Copy the records below verbatim, from the first line through the line containing "Open the Abandoned Carts menu item", inclusive, and output nothing else.

[GIVEN INFORMATION — start]

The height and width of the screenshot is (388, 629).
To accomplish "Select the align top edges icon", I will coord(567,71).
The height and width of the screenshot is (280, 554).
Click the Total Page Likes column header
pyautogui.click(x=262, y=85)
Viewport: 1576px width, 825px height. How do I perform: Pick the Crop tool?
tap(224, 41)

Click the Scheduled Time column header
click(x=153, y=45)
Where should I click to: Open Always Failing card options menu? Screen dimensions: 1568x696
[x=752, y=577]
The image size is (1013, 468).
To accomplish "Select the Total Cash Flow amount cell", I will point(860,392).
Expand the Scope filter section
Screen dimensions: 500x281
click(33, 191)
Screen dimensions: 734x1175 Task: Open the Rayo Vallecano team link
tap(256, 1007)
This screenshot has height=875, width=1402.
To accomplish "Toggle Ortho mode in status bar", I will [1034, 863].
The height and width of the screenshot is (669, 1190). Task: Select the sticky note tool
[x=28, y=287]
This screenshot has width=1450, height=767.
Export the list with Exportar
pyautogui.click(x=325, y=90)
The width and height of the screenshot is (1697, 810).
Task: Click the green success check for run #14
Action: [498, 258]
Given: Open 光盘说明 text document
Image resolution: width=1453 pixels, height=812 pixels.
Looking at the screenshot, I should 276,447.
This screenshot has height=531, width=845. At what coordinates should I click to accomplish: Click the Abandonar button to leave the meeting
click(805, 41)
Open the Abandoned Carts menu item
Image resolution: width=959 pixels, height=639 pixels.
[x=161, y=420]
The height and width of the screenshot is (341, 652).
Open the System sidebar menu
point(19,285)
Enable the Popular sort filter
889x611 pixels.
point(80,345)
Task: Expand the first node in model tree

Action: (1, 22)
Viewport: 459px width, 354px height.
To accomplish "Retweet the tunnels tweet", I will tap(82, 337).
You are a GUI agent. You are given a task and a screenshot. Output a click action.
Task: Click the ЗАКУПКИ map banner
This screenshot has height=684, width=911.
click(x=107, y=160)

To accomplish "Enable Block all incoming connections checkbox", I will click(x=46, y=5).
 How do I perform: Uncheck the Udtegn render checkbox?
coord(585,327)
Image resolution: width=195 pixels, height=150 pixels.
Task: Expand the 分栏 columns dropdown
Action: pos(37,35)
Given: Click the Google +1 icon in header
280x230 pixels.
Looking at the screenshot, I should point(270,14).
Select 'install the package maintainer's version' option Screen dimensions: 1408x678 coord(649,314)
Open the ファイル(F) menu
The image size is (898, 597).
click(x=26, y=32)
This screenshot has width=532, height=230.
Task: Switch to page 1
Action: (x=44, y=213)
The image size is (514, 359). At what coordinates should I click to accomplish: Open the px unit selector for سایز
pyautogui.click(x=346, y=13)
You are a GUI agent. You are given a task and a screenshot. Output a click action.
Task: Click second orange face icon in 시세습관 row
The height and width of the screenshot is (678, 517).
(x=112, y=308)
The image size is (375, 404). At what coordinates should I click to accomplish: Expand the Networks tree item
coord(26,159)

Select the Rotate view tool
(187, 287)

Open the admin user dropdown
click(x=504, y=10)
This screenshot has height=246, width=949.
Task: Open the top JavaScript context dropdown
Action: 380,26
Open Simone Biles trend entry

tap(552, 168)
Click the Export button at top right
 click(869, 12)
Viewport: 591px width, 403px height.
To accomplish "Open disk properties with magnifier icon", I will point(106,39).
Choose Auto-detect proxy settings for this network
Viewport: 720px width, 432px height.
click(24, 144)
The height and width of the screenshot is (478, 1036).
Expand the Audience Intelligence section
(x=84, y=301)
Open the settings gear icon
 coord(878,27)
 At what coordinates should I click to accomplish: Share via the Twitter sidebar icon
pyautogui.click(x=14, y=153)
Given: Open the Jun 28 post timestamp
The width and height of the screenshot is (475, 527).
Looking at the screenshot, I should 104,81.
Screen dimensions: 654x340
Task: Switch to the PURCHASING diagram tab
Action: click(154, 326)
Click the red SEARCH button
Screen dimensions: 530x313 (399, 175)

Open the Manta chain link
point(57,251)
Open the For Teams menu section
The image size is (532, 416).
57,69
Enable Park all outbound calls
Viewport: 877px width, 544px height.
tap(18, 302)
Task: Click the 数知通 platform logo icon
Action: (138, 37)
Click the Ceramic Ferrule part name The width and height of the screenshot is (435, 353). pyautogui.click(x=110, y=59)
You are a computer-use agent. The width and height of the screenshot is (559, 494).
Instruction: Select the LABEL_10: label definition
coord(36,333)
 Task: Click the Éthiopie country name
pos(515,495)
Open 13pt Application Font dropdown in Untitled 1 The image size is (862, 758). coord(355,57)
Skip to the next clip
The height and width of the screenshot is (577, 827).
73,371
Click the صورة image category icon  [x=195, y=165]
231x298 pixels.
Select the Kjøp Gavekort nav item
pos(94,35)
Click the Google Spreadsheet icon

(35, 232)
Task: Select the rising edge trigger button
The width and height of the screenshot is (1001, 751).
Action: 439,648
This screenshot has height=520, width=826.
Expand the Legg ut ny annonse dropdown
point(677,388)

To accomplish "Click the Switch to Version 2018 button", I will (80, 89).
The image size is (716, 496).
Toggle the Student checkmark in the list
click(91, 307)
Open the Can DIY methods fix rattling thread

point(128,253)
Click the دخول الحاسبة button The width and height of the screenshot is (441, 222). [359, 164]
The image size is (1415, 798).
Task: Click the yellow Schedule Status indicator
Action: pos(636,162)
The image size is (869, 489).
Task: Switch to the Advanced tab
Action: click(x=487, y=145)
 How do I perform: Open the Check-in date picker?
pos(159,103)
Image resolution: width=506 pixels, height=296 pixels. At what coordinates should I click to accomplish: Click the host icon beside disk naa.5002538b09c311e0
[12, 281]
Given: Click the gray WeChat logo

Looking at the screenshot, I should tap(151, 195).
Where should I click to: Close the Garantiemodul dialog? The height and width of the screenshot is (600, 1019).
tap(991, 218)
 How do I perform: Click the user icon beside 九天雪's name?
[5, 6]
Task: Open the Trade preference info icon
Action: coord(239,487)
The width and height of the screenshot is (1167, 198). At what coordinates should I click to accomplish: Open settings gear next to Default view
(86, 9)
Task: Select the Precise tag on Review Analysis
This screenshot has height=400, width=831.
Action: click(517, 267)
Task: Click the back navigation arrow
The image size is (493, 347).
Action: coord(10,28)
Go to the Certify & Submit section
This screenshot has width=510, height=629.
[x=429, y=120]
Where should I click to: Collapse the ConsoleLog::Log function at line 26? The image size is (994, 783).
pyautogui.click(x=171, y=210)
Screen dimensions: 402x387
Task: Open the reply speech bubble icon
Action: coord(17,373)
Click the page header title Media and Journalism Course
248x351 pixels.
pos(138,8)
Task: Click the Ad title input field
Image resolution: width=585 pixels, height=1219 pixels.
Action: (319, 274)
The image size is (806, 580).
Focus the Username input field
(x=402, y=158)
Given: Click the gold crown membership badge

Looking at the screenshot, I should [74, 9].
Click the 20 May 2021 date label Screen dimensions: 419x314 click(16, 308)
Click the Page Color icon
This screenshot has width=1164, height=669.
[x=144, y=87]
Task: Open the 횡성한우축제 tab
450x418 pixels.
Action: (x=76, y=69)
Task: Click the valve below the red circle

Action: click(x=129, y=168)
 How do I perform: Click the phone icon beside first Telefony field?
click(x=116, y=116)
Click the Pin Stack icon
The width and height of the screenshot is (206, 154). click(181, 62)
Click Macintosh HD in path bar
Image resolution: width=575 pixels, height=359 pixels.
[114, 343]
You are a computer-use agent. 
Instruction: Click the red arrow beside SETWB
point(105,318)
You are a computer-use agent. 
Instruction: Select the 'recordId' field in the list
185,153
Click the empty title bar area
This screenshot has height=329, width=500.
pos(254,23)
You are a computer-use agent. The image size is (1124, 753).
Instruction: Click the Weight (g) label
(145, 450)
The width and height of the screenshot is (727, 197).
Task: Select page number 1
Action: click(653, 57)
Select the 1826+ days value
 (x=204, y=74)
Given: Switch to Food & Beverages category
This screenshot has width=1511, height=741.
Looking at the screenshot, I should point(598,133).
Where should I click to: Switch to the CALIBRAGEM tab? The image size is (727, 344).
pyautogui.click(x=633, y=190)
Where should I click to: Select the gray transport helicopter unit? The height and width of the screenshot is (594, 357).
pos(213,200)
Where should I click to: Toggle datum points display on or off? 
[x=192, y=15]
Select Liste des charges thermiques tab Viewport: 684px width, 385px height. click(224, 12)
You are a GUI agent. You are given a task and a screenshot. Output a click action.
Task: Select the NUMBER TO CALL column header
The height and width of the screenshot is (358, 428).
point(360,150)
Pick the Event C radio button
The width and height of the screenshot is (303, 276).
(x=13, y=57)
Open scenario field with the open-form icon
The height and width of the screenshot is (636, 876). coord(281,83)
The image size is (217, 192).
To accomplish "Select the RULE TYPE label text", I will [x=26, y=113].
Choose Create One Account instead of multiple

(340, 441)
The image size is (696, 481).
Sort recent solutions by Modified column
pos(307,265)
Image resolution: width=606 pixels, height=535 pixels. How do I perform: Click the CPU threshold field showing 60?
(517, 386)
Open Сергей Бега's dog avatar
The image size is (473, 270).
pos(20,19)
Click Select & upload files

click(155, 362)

[GIVEN INFORMATION — finish]

TASK RESULT:
The height and width of the screenshot is (388, 629).
To accomplish "Select the align top edges icon", I will coord(567,71).
The height and width of the screenshot is (280, 554).
Click the Total Page Likes column header
pyautogui.click(x=262, y=85)
Viewport: 1576px width, 825px height. How do I perform: Pick the Crop tool?
tap(224, 41)

Click the Scheduled Time column header
click(x=153, y=45)
Where should I click to: Open Always Failing card options menu? Screen dimensions: 1568x696
[x=752, y=577]
The image size is (1013, 468).
To accomplish "Select the Total Cash Flow amount cell", I will point(860,392).
Expand the Scope filter section
Screen dimensions: 500x281
click(33, 191)
Screen dimensions: 734x1175 Task: Open the Rayo Vallecano team link
tap(256, 1007)
This screenshot has height=875, width=1402.
To accomplish "Toggle Ortho mode in status bar", I will [1034, 863].
The height and width of the screenshot is (669, 1190). Task: Select the sticky note tool
[x=28, y=287]
This screenshot has width=1450, height=767.
Export the list with Exportar
pyautogui.click(x=325, y=90)
The width and height of the screenshot is (1697, 810).
Task: Click the green success check for run #14
Action: [498, 258]
Given: Open 光盘说明 text document
Image resolution: width=1453 pixels, height=812 pixels.
Looking at the screenshot, I should 276,447.
This screenshot has height=531, width=845. At what coordinates should I click to accomplish: Click the Abandonar button to leave the meeting
click(805, 41)
Open the Abandoned Carts menu item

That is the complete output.